Task description: Set out exactly, line by line, the stretch of data below that begins at the line containing "Instruction: Dismiss the" and ends at the line containing "Click Cambiar next to Tendencias Globales", with both ends kept.

Material supplied:
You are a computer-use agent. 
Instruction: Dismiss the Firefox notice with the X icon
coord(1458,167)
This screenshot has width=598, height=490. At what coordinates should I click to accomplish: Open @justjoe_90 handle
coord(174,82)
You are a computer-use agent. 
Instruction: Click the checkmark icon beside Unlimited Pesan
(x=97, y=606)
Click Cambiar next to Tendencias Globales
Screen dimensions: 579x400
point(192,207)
==
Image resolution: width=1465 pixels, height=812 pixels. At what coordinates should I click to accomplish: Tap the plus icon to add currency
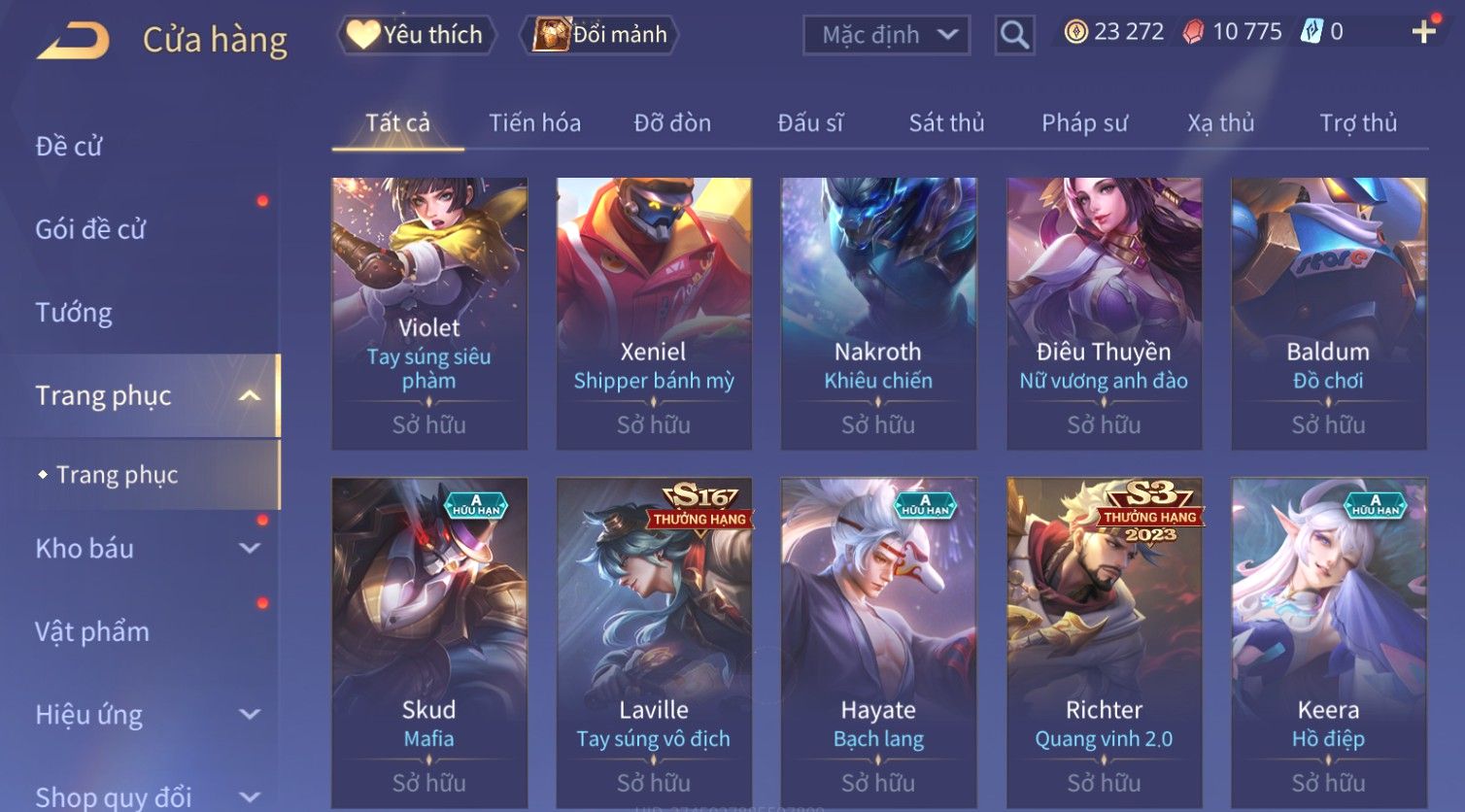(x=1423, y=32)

Exercise result:
Instruction: Dismiss the Firefox notice with the X icon
coord(1458,167)
This screenshot has width=598, height=490. At what coordinates should I click to accomplish: Open @justjoe_90 handle
coord(174,82)
You are a computer-use agent. 
Instruction: Click the checkmark icon beside Unlimited Pesan
(x=97, y=606)
Click Cambiar next to Tendencias Globales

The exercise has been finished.